As I said in my previous blog post, in one of my previous roles involved performing real-time analysis of incoming sensor and telemetry data, combining streams of data of different data rates, allowing the user to write their own calculation operations on the data, and displaying it to the user. I wondered what this would have been like to implement using RX.

As an aside, it may be that the new TPL Dataflow library would be more suitable for this – and I am a bit confused about the overlap between some many different technologies, such as RX and the forthcoming C# 5.0 async, or whether TPL Dataflow replaces the Actor model in Microsoft Axum or F#).

Anyway, back with the plot…

Imagine that you have to handle incoming streams of sensor data. This doesn’t have to be hardware sensor data, it could be a phone’s GPS or accelerometer data, or incoming streams of trade data. In the old style of programming there would be a callback or event handler that would be triggered when the data arrived, and to perform aggregate calculations over multiple data streams would involve convoluted code with locks – with RX there’s none of that, just a simple linq query to combine the data:

Imagine that you had two streams of position data (here the observables are generated, but they could be observables from events, the usage is identical, which is beautiful!)

var positions = Observable.Generate(0.0, i => i < 10.0, i => i + 1.0, i => i);
var positions2 = Observable.Generate(10.0, i => i >= 0.0, i => i - 1.0, i => i);

An operator to calculate the separation is as simple as:

var separation = positions.Zip(positions2, (i, j) => new { i, j }).Select(pos => Math.Abs(pos.j - pos.i));  

That’s really nice and succinct, and the logic is all in one place (instead of being spread out amongst different callbacks).

As well as calculating the difference between two positions, you might want to find the rate of change of some input data:

static void Main(string[] args)
const double accelerationGravity = 9.81;
var positions = Observable.Generate(0.0, i => i < 10.0, i => i + 1.0, i => accelerationGravity * i * i / 2.0);
var velocity = positions.DifferentiateWithTime();
Console.WriteLine("-- velocities -- ");
velocity.Subscribe(i => {
Console.WriteLine(i); });
var acceleration = velocity.DifferentiateWithTime();
Console.WriteLine("-- accelerations -- ");
acceleration.Subscribe(i => {
Console.WriteLine(i); });

Again, this is nice.
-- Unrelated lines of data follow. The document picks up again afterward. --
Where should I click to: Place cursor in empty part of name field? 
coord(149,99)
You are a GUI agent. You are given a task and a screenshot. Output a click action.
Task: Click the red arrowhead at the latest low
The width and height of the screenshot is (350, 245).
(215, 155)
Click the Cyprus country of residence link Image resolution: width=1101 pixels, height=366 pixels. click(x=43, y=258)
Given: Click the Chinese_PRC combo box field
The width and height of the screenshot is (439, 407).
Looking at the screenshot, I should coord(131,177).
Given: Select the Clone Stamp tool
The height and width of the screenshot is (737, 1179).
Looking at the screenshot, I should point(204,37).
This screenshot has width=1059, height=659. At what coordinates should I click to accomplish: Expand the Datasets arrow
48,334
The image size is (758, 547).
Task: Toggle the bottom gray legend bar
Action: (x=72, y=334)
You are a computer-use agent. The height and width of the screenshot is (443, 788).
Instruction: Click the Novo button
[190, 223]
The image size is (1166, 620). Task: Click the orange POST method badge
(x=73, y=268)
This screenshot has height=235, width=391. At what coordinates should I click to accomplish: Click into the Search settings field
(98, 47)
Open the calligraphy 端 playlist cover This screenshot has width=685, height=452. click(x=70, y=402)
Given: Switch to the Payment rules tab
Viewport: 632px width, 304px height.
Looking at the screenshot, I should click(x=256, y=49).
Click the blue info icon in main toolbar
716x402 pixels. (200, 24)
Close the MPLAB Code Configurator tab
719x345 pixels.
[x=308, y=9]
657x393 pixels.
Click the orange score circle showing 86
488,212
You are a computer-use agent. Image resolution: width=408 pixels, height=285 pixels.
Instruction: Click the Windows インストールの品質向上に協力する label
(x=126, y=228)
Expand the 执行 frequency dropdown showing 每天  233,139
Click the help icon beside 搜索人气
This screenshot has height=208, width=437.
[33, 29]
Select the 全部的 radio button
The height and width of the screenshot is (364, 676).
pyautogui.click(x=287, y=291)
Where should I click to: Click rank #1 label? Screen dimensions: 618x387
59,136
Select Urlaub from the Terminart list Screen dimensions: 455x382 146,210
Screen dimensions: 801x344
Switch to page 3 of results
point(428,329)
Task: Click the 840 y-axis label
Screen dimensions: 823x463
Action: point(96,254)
The acceleration is correctly written out for every value as 9.81 (well, within rounding errors).

DifferentiateWithTime is implemented as:

public static partial class ObservableEx2
public static IObservable<double> DifferentiateWithTime(this IObservable<double> obs)
return (from j in obs.WindowWithCount(2) select j[1] - j[0]);

In this case we’re taking the current and previous value and taking the difference between them – this of course is assuming that we are receiving values once per second. We could include the time of each sample in a Tuple, and use the Where operator to ignore values which occur at the same time period (to avoid divide-by-zero errors).

WindowWithCount I found on StackOverflow. This takes a rolling window of values around an observables value, which can be used for operations such as a moving average.

public static IObservable<IList<TSource>> WindowWithCount<TSource>(this IObservable<TSource> source, int count)
Contract.Requires(source != null);
Contract.Requires(count >= 0);
return source.Publish(published =>
from x in published
from buffer in published.StartWith(x).BufferWithCount(count).Take(1)
where buffer.Count == count
select buffer

This is cool, but I am concerned that we’re returning a new list for each sample, even though we’re only interested in two values, this could be hammering the garbage collector for high rates of data. It does say in section 6.1 of the RX Design Guidelines that new operators should be composed of existing operators, unless performance is a concern – this is something I may get around to investigating in a future blog post.